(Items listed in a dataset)
/---
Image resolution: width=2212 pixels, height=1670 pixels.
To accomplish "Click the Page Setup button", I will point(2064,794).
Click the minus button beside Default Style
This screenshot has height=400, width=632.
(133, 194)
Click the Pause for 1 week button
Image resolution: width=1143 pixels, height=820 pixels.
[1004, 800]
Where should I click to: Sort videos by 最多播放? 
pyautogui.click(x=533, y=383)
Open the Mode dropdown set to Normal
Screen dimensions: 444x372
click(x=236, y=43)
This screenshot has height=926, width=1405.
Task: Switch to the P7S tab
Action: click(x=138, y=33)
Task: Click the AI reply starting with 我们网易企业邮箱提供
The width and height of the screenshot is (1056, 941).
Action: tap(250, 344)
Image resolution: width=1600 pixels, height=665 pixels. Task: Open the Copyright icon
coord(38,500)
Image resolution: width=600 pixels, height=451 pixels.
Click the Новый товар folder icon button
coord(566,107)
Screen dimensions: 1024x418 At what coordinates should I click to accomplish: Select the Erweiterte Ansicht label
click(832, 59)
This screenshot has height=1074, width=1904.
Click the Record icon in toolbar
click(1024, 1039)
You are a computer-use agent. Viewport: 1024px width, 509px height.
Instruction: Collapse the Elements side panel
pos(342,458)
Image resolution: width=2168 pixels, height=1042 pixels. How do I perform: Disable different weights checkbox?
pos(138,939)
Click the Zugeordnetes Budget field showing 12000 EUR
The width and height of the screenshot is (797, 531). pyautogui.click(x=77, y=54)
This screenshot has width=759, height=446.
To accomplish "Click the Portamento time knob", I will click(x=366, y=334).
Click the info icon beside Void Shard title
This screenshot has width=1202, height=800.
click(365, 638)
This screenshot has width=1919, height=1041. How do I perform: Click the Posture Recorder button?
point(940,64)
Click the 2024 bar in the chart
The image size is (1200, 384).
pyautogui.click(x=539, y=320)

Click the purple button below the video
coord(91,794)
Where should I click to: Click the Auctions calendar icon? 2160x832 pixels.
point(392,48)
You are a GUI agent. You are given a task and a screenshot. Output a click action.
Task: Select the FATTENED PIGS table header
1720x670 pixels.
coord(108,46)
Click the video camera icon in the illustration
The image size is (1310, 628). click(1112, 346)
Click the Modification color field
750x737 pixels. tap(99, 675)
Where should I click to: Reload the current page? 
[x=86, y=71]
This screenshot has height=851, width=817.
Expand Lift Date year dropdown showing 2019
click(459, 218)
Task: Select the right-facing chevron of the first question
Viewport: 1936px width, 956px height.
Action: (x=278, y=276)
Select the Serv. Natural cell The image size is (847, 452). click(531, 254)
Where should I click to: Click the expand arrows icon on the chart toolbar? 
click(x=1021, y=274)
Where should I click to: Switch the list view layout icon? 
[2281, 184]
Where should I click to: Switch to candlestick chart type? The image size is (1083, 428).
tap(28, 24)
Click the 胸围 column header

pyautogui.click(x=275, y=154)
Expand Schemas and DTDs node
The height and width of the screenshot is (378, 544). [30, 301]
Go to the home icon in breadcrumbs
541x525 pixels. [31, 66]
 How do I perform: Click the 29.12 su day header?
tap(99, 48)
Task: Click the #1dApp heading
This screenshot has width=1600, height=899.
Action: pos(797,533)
\---
* **Given instruction**:
Reproduce the data word for word, from its first line up to and including the line with "coord(566,107)".

* **Exercise response**:
Image resolution: width=2212 pixels, height=1670 pixels.
To accomplish "Click the Page Setup button", I will point(2064,794).
Click the minus button beside Default Style
This screenshot has height=400, width=632.
(133, 194)
Click the Pause for 1 week button
Image resolution: width=1143 pixels, height=820 pixels.
[1004, 800]
Where should I click to: Sort videos by 最多播放? 
pyautogui.click(x=533, y=383)
Open the Mode dropdown set to Normal
Screen dimensions: 444x372
click(x=236, y=43)
This screenshot has height=926, width=1405.
Task: Switch to the P7S tab
Action: click(x=138, y=33)
Task: Click the AI reply starting with 我们网易企业邮箱提供
The width and height of the screenshot is (1056, 941).
Action: tap(250, 344)
Image resolution: width=1600 pixels, height=665 pixels. Task: Open the Copyright icon
coord(38,500)
Image resolution: width=600 pixels, height=451 pixels.
Click the Новый товар folder icon button
coord(566,107)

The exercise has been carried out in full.